What small companies need to be aware of when landing a deal with a larger, well-known international customer.
“An agreement is being negotiated between a multinational company and a much smaller supplier of parts, specialty items, raw materials, or services. The challenge for the supplier is to protect itself in a relationship where its partner has overwhelming negotiating leverage.”
Editor;’s note this is part two of a three part series on negotiating a deal. Part one :Negotiating and Surviving the Business Deal of a Lifetime
An agreement is being negotiated between a multinational company and a much smaller supplier of parts, specialty items, raw materials, or services. The challenge for the supplier is to protect itself in a relationship where its partner has overwhelming negotiating leverage.
This imbalance in bargaining power is oftentimes clear at the outset with the larger party’s presenting the supplier with a standard form contract.
Understandably, large companies, which engage many suppliers, have a genuine interest in maintaining consistent contractual terms. Practically speaking, they simply cannot deal with having to manage multiple and diverse contract administration rules, termination provisions, applicable laws and forums, etc.

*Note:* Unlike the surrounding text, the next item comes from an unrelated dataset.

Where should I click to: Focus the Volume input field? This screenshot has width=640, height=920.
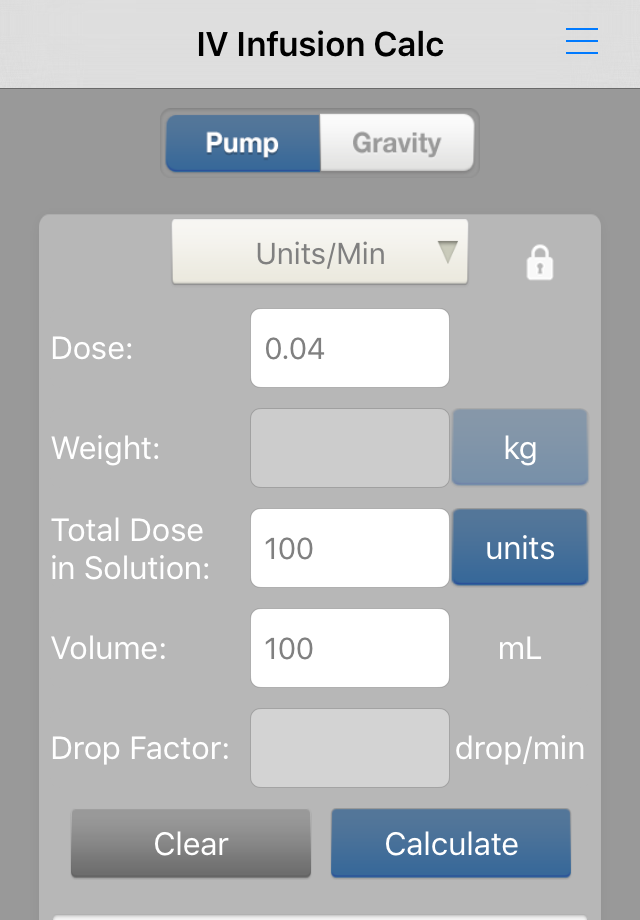point(350,648)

Consequently, they, normally, will take the lead in contract drafting and often provide the supplier a Master Supply or Service Agreement (with individual Statements of Work to follow) in PDF format, ready for signature.

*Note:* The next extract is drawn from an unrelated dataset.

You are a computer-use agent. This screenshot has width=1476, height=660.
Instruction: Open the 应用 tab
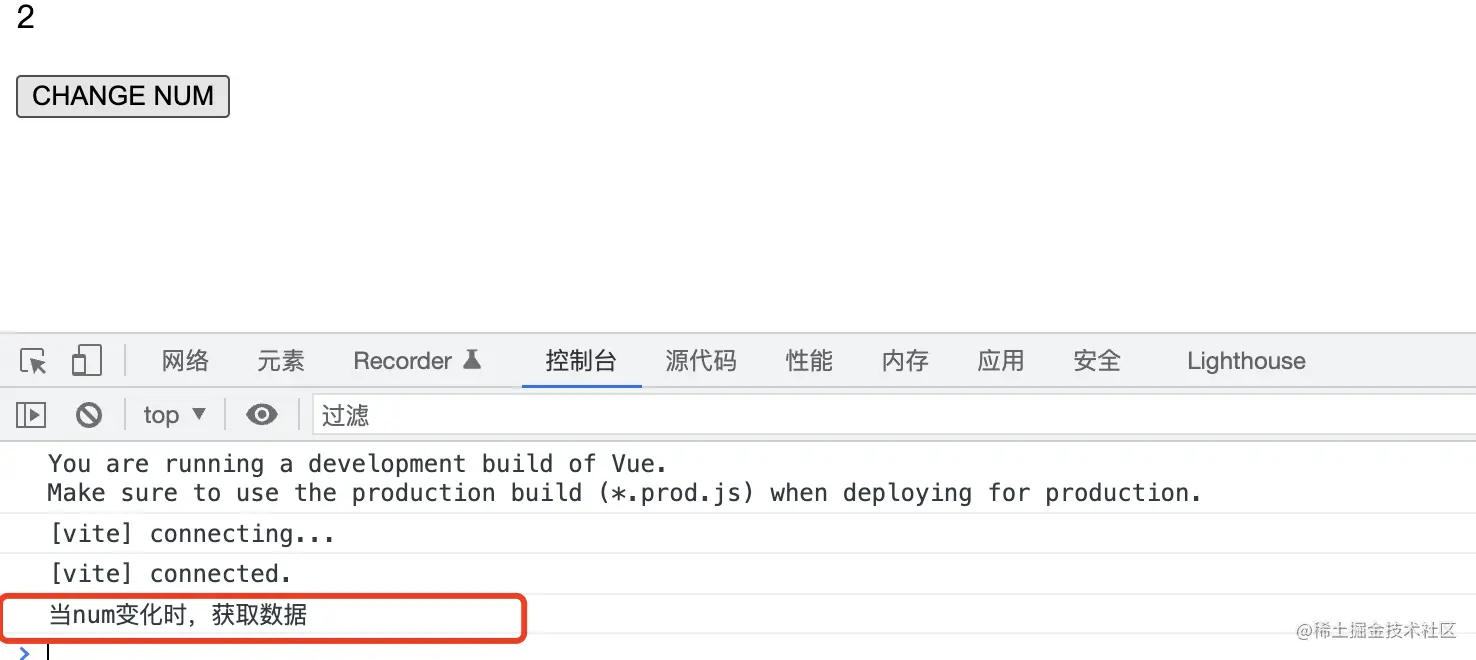pyautogui.click(x=1001, y=361)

But suppliers are not without recourse to try to make contract terms that favor the larger company less onerous.
Depending on how critical it is for the customer to secure the supplier’s goods or services, the supplier may have sufficient bargaining leverage to adapt the proposed agreement to its own legal requirements.
Under Master Agreements, it is normally the case that the responsibility for the quality, validity, accuracy, and timeliness of a performance rests entirely on the supplier.

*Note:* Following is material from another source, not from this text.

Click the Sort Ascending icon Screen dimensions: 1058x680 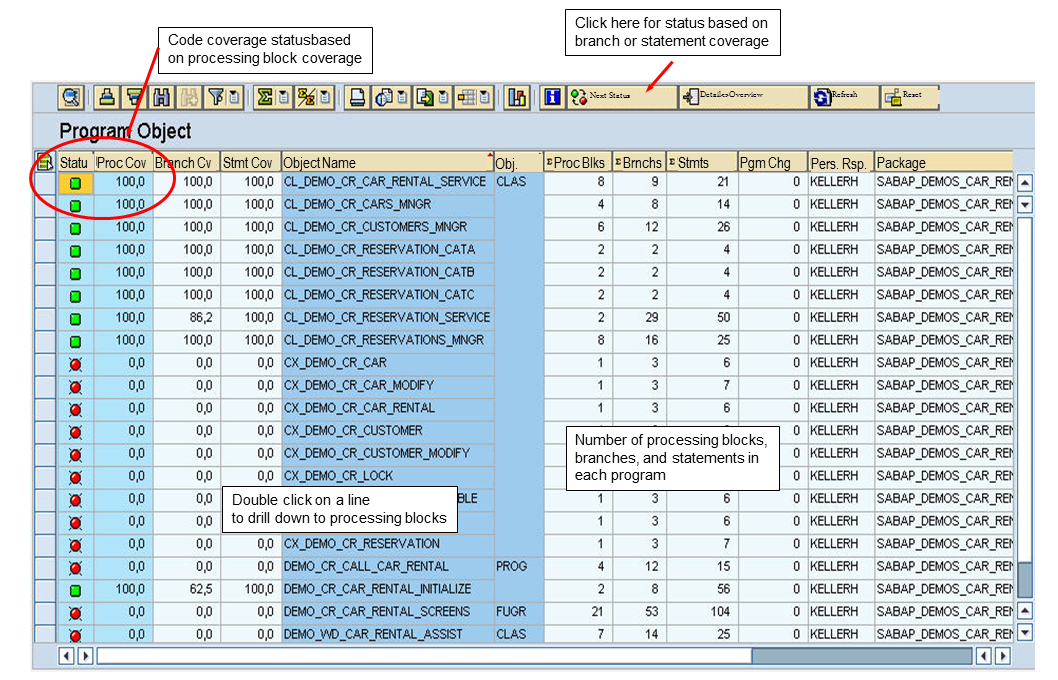point(105,97)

To help mitigate the risks associated with undertaking this commitment, the supplier may want to advocate for a more collaborative relationship whereby the larger customer provides equipment, personnel and data to the supplier and that such contributions would be made in a timely manner.
Ordinarily, the customer will want to have the last word on the supplier’s personnel assigned to provide services under the contract, including the right to demand substitution.
In that case, the supplier should try to include language in its agreement that tries to limit the discretion of the customer to act arbitrarily, which could disrupt the supplier’s workforce management, and to ensure that demands for personnel changes are tempered by the standard of commercial reasonableness.
Finally, in a contract with a long-life cycle, a customer may, at some point, want to change the scope of the deliverables.
Such changes could impact, among other things, upon the amount of product or scale of services being supplied, deadlines for delivery, and pricing.
Implementing such “change orders”
Implementing such “change orders” could involve a substantial amount of planning, designing, research, and sourcing management on the part of the supplier, so the agreement with the larger customer should include a detailed change order provision that would lay out how changes in deliverables are requested, and the procedures that will govern how the supplier should address such change order requests.
For example, if implementing a change order requires the supplier to expend more than a minimal effort, the contract should include a provision that can help determine if the supplier should be entitled to extra compensation and the amount of that extra compensation.
Even if a change order provision is accepted by the customer, the parties may still end up disagreeing on the scope of the changes contemplated and their impact upon the price of deliverables and the terms of their delivery.
As such, the agreement should also include, as part of any change order procedure, a review and appeals process so that disputes that may arise concerning proposed changes in the commercial terms of the relationship can be resolved without requiring one party or the other to declare a breach of the agreement.
A similar review process should be set up for any disputes having to do with invoicing.